What! are we to quibble over words? Tell me, then, what is the difference between work and play?
Or rather, to shorten the argument, let me tell you. Play is effort which embodies one’s own creative wishes, one’s own dreams. Work is any kind of effort which fails to embody such wishes and such dreams.... When you were first married, and began to keep house--under difficulties, it may be--was that work or play, madam? Do not be afraid of being sentimental--we are among friends. Is it not true that at first, while it was a part of the dream of companionship, while it seemed to you to be making that dream come true, it was play--no matter how much effort it took? And is it not true that when it came to seem to you merely something that had to be done, it was work, no matter how easily performed?--And you, my friend, who built a little house in the country with your own hands for pleasure, and worked far beyond union hours in doing it--was not that play?
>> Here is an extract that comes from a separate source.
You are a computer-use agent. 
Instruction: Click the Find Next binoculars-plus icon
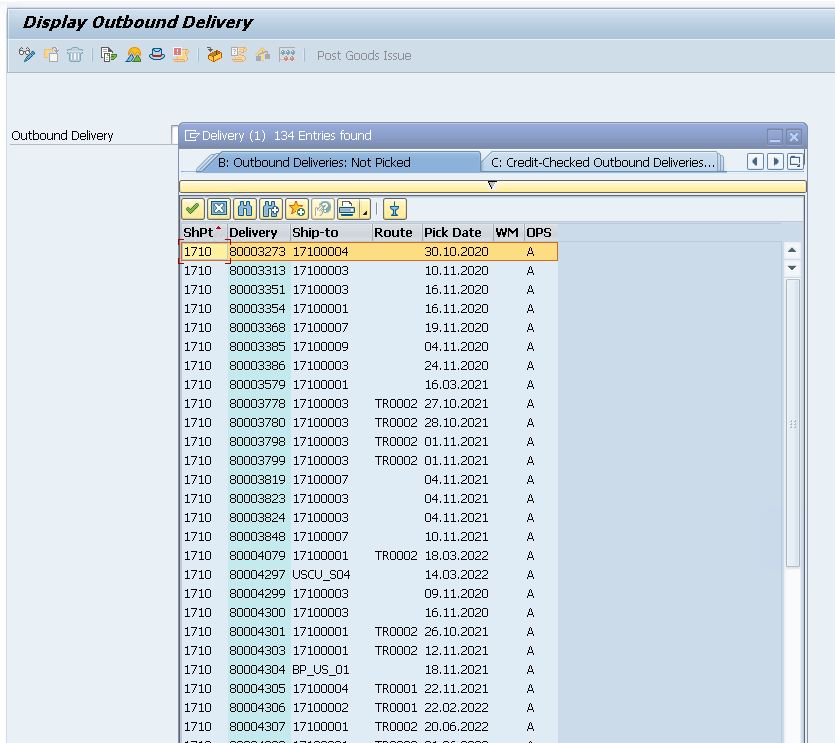click(270, 209)
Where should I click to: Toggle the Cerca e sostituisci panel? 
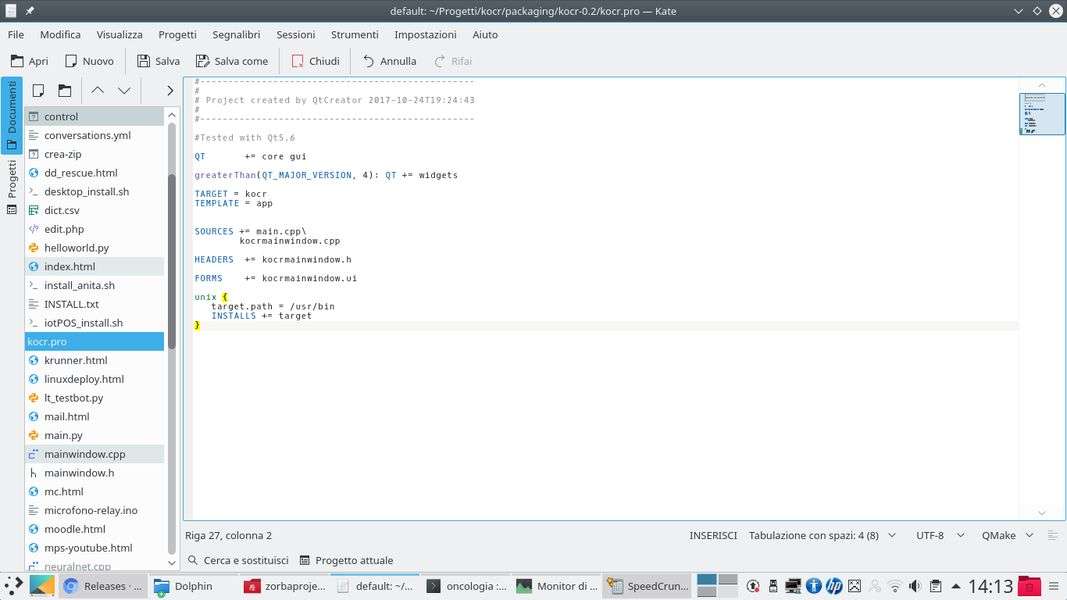click(238, 561)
It was _your own house_, you say. Just so; and it is the child’s own house, that cave in the woods which he toils so cheerfully to create. And it was their own house, the cathedral which the artisans and craftsmen of the middle ages created so joyously--the realization of a collective wish to which the creative fancy of every worker might make its private contribution.
You know, do you not, why we cannot build cathedrals now? Because craftsmen are no longer children at play--that is to say, no longer free men. They toil at something which is no affair of theirs, because they must. They have become the more or less unwilling slaves of a system of machine production, which they have not yet gained the knowledge and power to take and use to serve their own creative dreams.
But men do not like to work; they like to play. They want to be the masters and not the slaves of the machine-system. That is why they have struggled so fiercely to climb out of the class of slaves into the class of masters; it has been that hope which has sustained them in what would otherwise have seemed an intolerable condition. And that is why, as such a hope goes glimmering, they join together to wrest from their employers some control over the conditions under which they work; and also why their employers so often prefer to lose money in strikes rather than concede such control--for the sense of mastery is dearer even than profits. That is, incidentally, why so many workers prefer a white collar job to a decent union wage--because it permits them to fancy themselves a part of the master class. And finally, that is why the industrial system is now at the point of breakdown--because a class of workers who have no sense of mastery over their jobs cannot and will not take enough interest in their work to meet the new and stupendous demands upon production. When pressure is put upon them, they revolt--and hell is raised, but not the production-rate.